Terms of the new venture have still not been detailed, but Messier outlined the deal at a meeting with analysts following a Vivendi board meeting.

Telecom Italia is expected to give up its 50% stake in Stream in exchange for full-control of free-to-air broadcaster Tele Monte Carlo (TMC). That will then leave News Corp and Vivendi free to pool their loss-making companies in a single platform. It is to retain the Telepiu brand name.

"We have concluded an agreement for the merger of Telepiu with Stream on the basis of the relationship between the existing subscribers. Canal Plus will hold two thirds and Rupert Murdoch a third,'' Messier told Les Echos. With 1.8 million customers of a combined 2.6 million Vivendi will get 66% and News Corp 34%.

News Corp has a three year option that would allow it to invest a further $500m to increase its stake to 50%.

A merger would presumably lead to reduced competition for rights and may need to be referred to the European Commission on anti-trust grounds. But Messier said he was confident he could win EU approval for inside four to five months. The Italian communications ministry today signalled its approval for the deal.

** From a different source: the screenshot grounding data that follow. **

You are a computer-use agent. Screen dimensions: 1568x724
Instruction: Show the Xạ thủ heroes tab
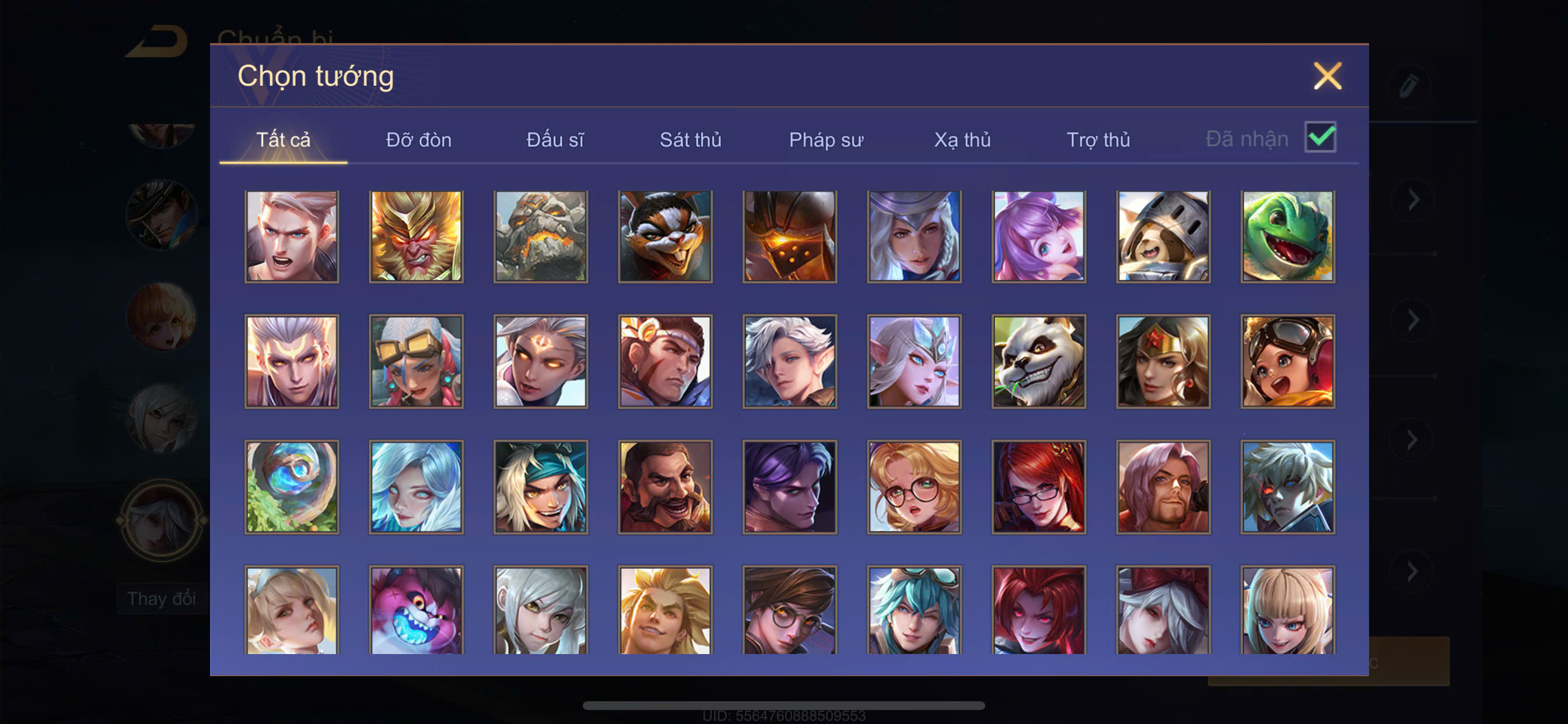[x=963, y=140]
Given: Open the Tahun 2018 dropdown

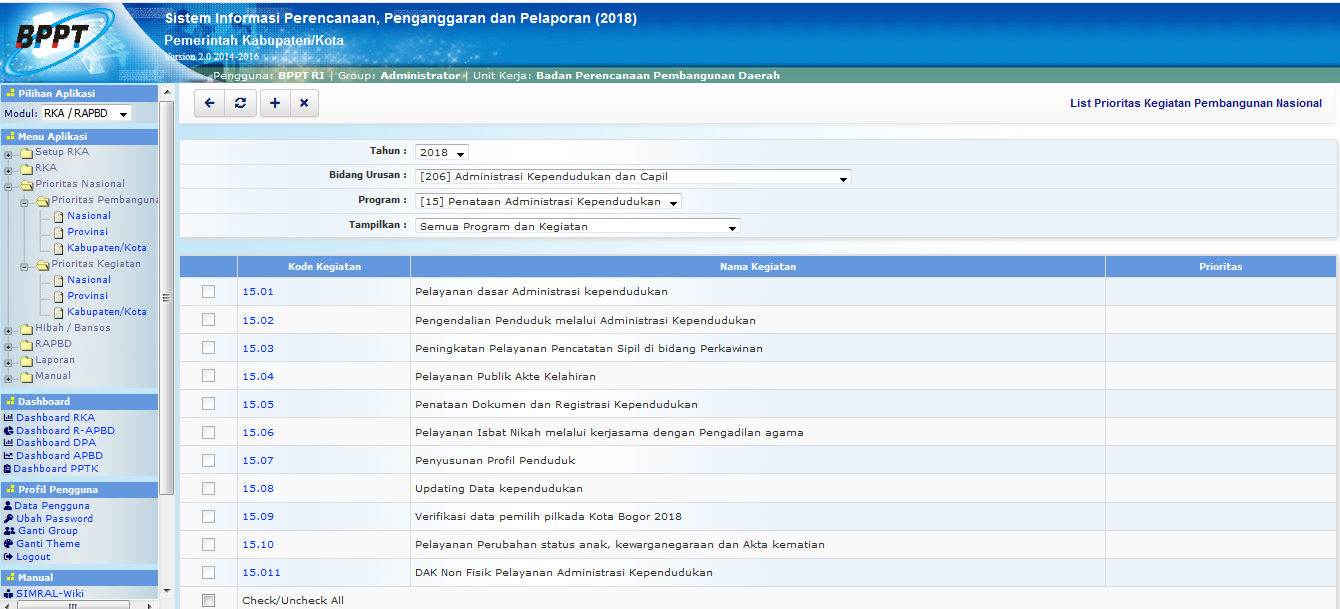Looking at the screenshot, I should (442, 153).
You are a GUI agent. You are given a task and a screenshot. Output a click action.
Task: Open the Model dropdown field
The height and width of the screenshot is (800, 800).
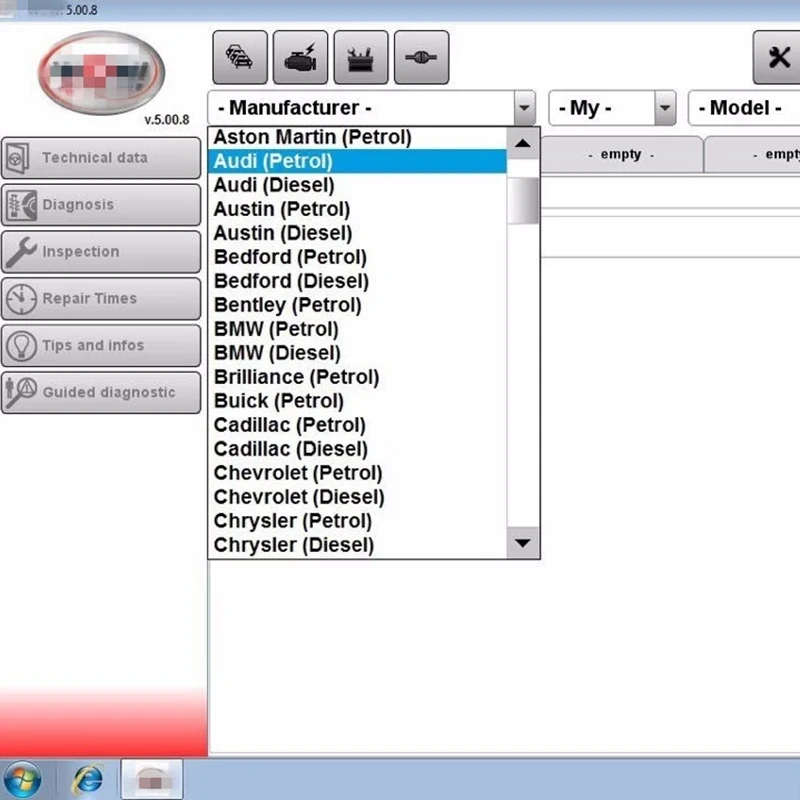(x=744, y=108)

The two competing operators, which have been waging a cut-throat war for exclusive Italian soccer rights, are drowning in red ink -- a Euros 200m loss in 2000 for Telepiu and Euros 400m loss for Stream, which also incurred heavy start-up costs since Murdoch bought into it last year.

"If the merger comes into force quickly, it should allow (the new entity) to break even in two years time,'' said Jacques Falzon, analyst at KBC Securities.

Messier also appears to be moving quickly to tidy up its pay-TV holdings in Poland (Screendaily, April 23).

Vivendi Universal also announced first quarter profits with 13% revenue and 112% ebitda growth to Euros951m for its media and communications divisions, compared with a pro-forma Euros488m in 2000.